What We’re Reading – GAO recommends ending CMS bonus payment demonstration

From the GAO.gov website and different healthcare news websites.

The Government Accountability Office (GAO), a nonpartisan investigative arm of Congress, recommends that CMS should discontinue its quality bonus program demonstration. The reasons are the budgetary impact, lack of data to assess results, and concerns that it rewards providers of medicare health care, according to a report released by GAO on April 2012.  The report suggested that CMS implement the Medicare Advantage bonus payment system authorized by the Patient Protection and Affordable Care Act (PPACA).
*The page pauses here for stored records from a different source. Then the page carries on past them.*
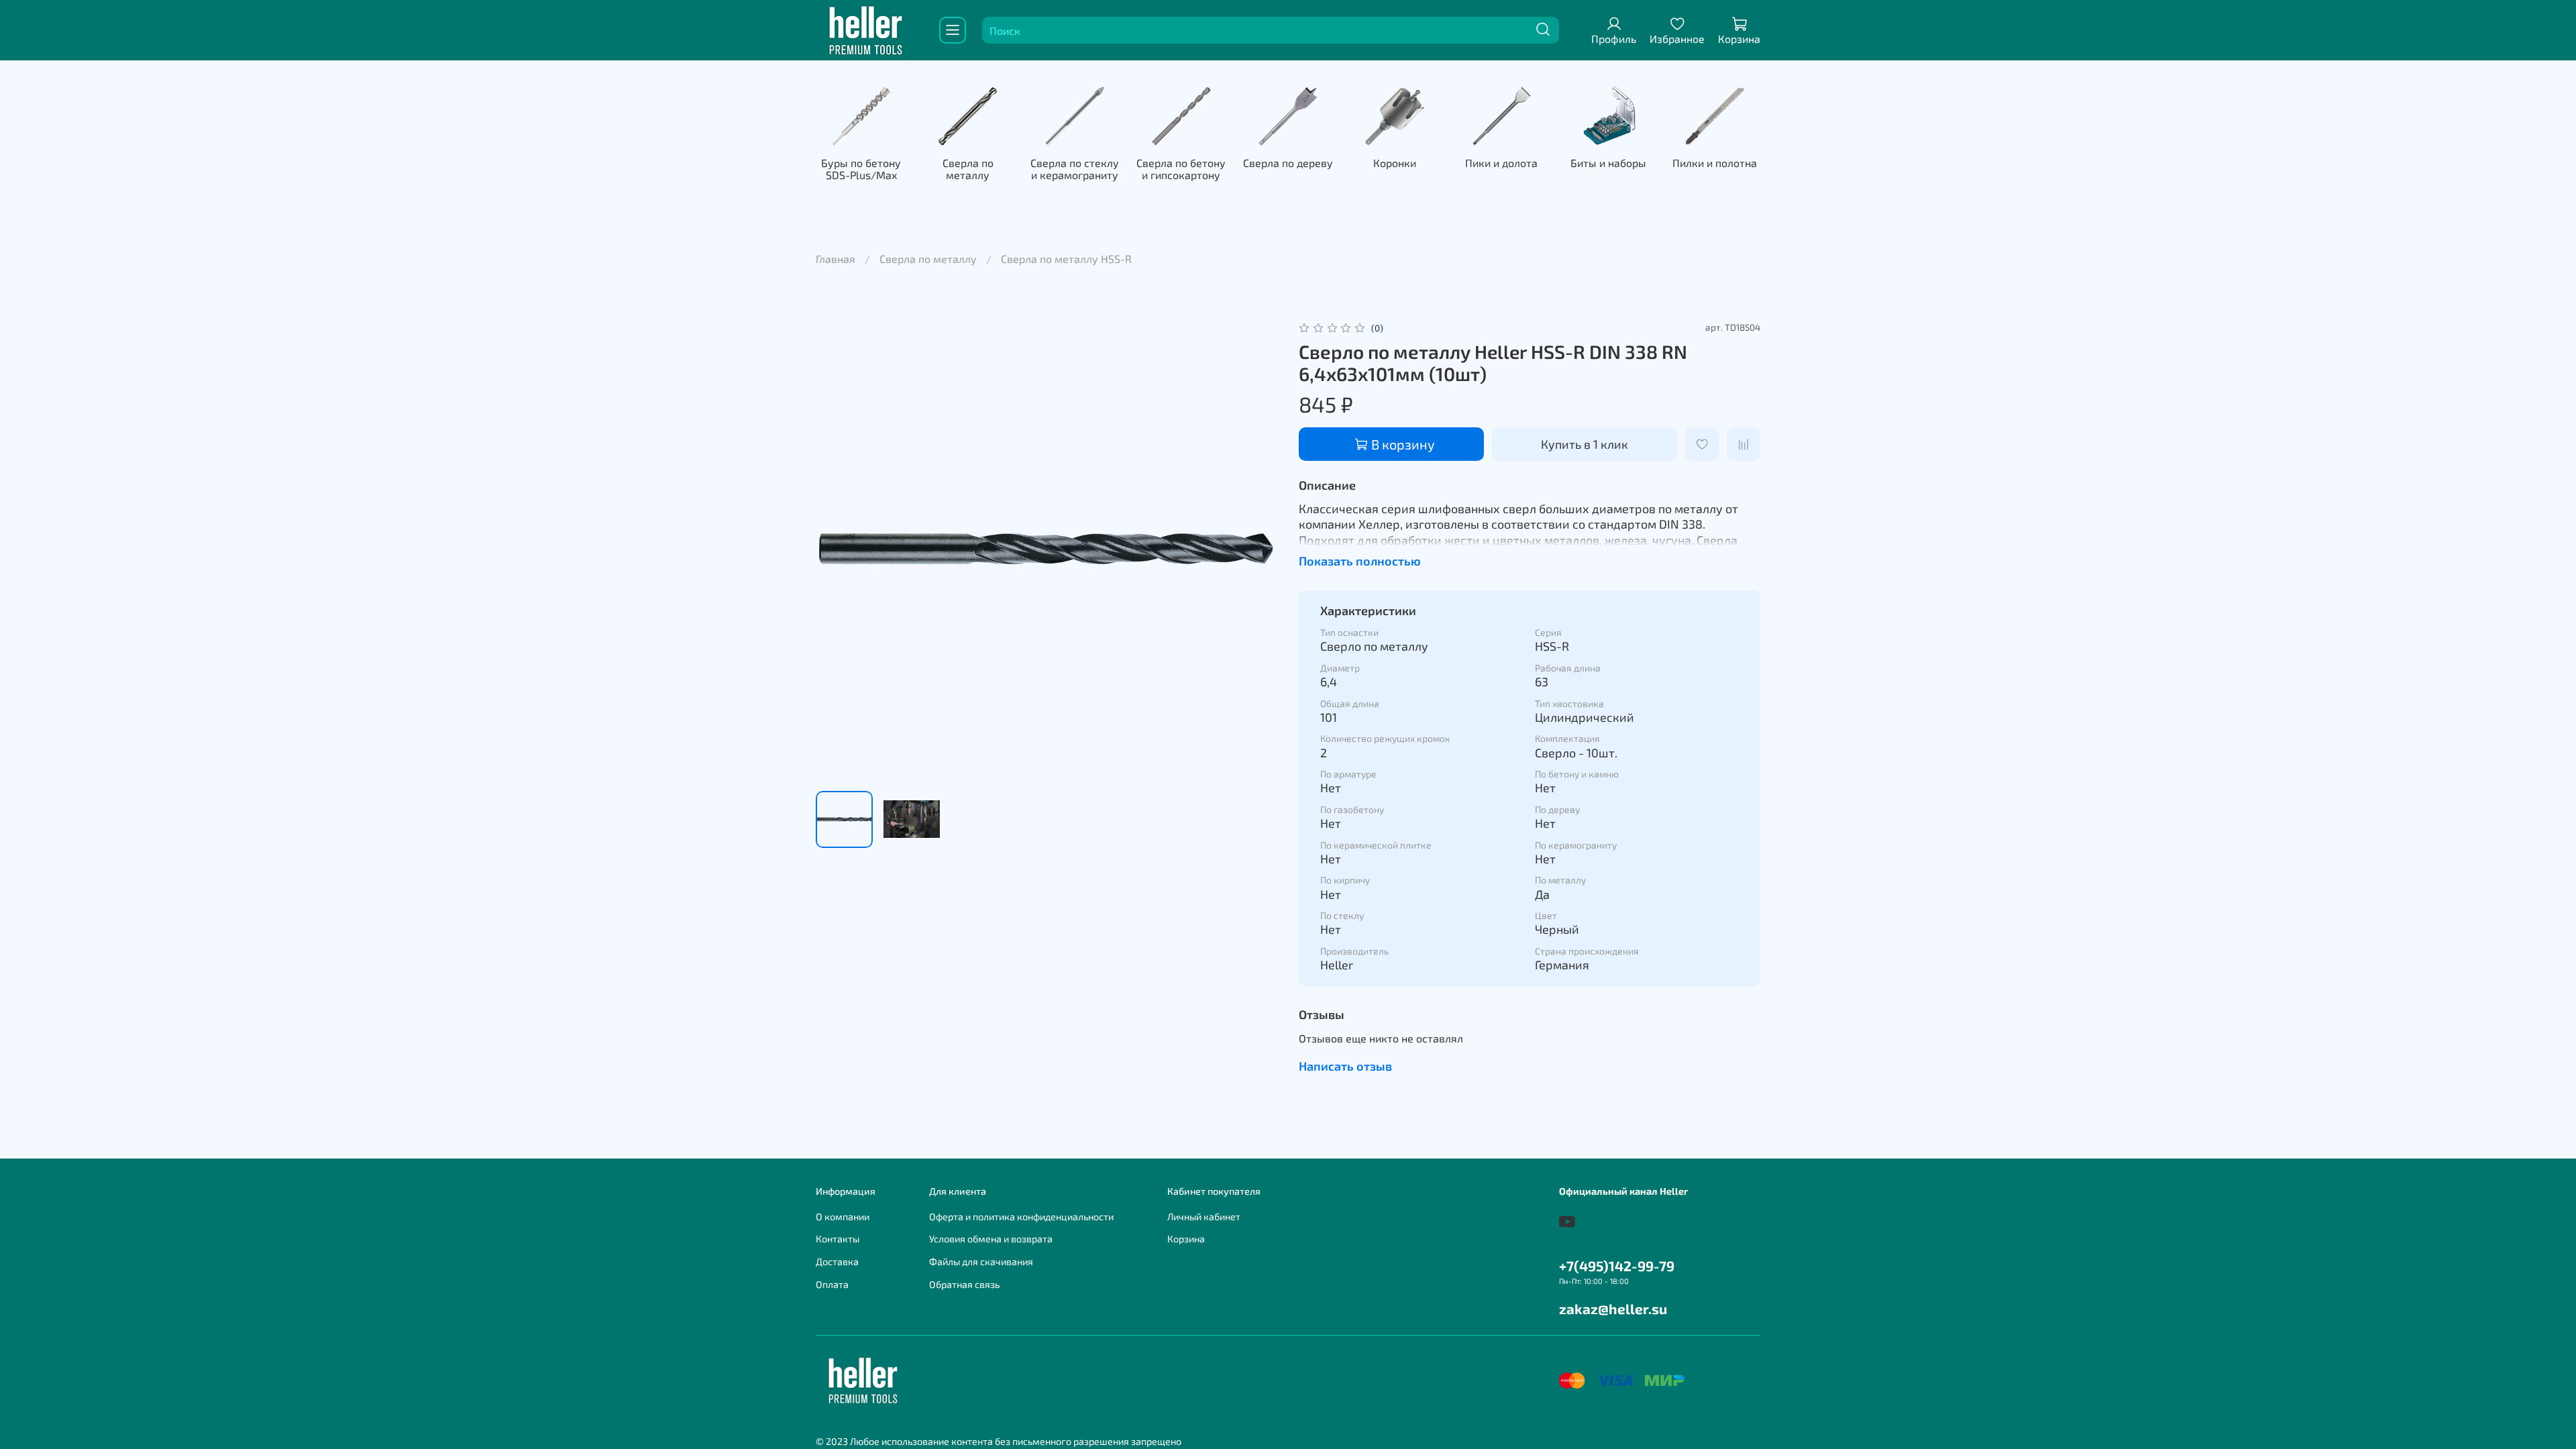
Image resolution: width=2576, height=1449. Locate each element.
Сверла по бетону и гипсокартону (1181, 168)
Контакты (837, 1238)
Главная (835, 258)
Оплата (832, 1284)
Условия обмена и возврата (991, 1238)
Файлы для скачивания (981, 1261)
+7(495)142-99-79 (1616, 1265)
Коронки (1394, 162)
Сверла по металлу (968, 168)
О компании (842, 1216)
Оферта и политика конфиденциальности (1021, 1216)
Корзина (1186, 1238)
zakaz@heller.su (1613, 1308)
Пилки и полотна (1714, 162)
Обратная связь (964, 1284)
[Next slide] (1256, 549)
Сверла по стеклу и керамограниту (1074, 168)
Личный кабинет (1203, 1216)
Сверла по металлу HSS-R (1066, 258)
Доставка (837, 1261)
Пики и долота (1501, 162)
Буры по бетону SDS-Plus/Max (861, 168)
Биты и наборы (1608, 162)
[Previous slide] (837, 549)
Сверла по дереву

The estimated budgetary impact of the bonus program demonstration would be seven times larger than that of any Medicare demonstration since 1995, because the payments are larger than those mandated by the PPACA.  The PPACA mandates bonuses for health plans that achieve a star rating of 4 or higher instead of the demonstration project’s bonuses for star ratings as low as 3.  The GAO report estimates that under the PPACA bonus system, about one third of MA beneficiaries would be covered by plan sponsors eligible for a bonus payment, whereas under the demonstration system, about 90% of beneficiaries would be covered.

CMS responded that the quality bonus payment demonstration program’s design is consistent with the overall goal of improving quality in the Medicare Advantage program and does not preclude a credible evaluation of the demonstration. Absent this demonstration, CMS believes that many plans would not have the incentive to improve quality of care delivered to MA enrollees.

The concern about lack of data stems from the fact that in 2012 and 2013, bonus payments are based on data collected before the final specifications of the demonstration were released on April 2011. As a result, 2014 would be the only year that CMS could evaluate the results of the demonstration program. This means that bonuses for the demonstration project would be paid without adequate comparison data. Furthermore, the rollout of the demonstration program to all MA plans precludes having a comparison group that could isolate the effects of the demonstration and allow for unbiased evaluation.

CMS conceded the point and will evaluate the demonstration by looking for comparison group outside the MA program, such as plans that contract with Medicare under section 1876, which are cost contracts or those participating in commercial and Medicaid CAHPS and HEDIS programs.